TASK REQUIREMENTS =>
Extract the lines up to and including the one that contains "The height and", starting with the first line of the entries below, and omit the pictures.

EXTRACTED RECORDS =>
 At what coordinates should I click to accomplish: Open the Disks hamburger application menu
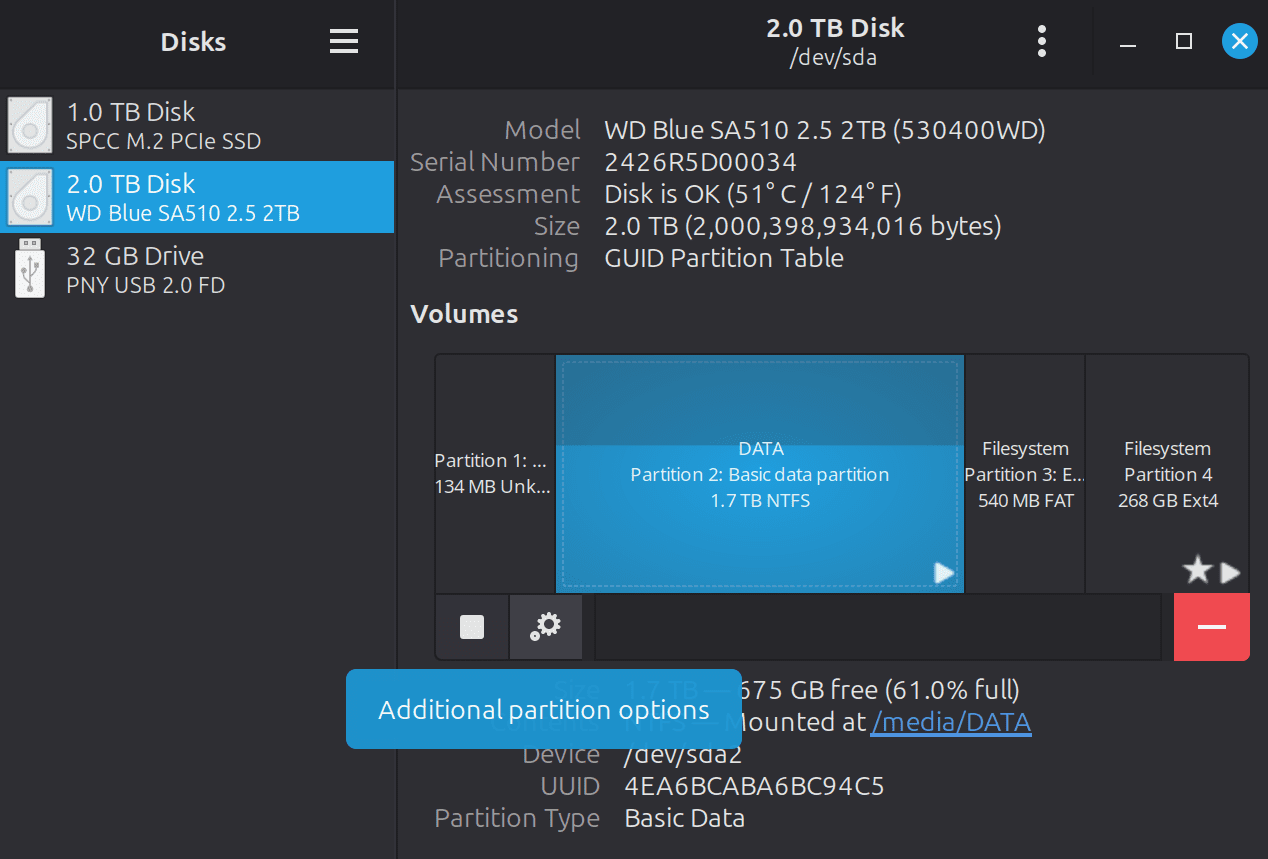click(x=343, y=42)
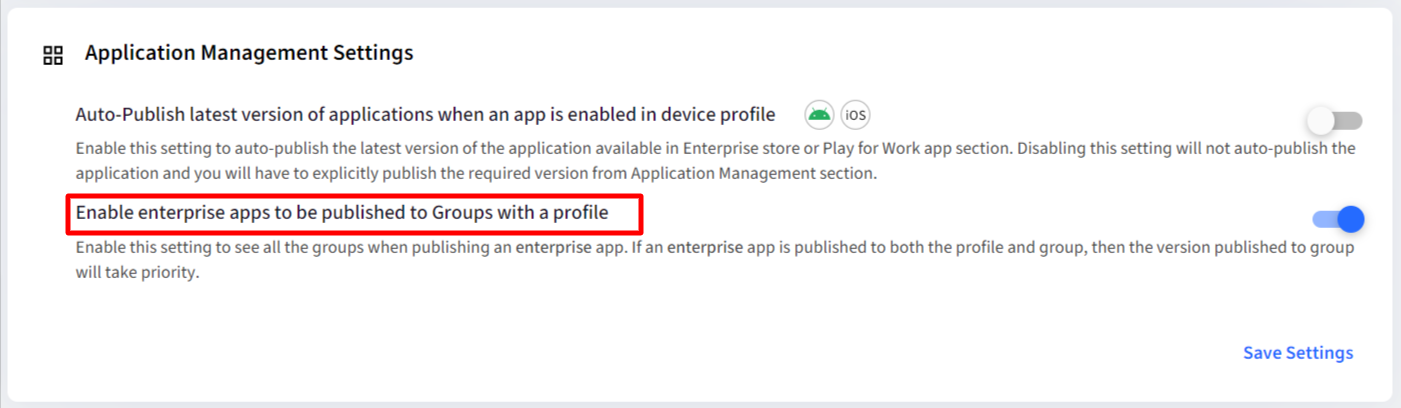Click the iOS platform badge icon
This screenshot has width=1401, height=408.
(855, 115)
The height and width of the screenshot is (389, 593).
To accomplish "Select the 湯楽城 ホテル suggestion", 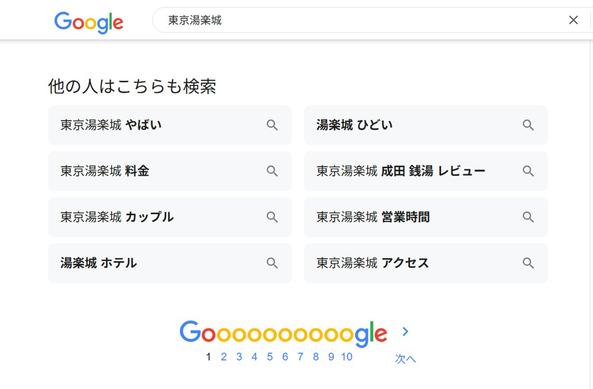I will pos(170,263).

ANSWER FOR THE TASK =>
 At what coordinates should I click to accomplish: Open the Disks hamburger application menu
click(x=343, y=42)
Click the iOS platform badge icon
This screenshot has width=1401, height=408.
(855, 115)
The height and width of the screenshot is (389, 593).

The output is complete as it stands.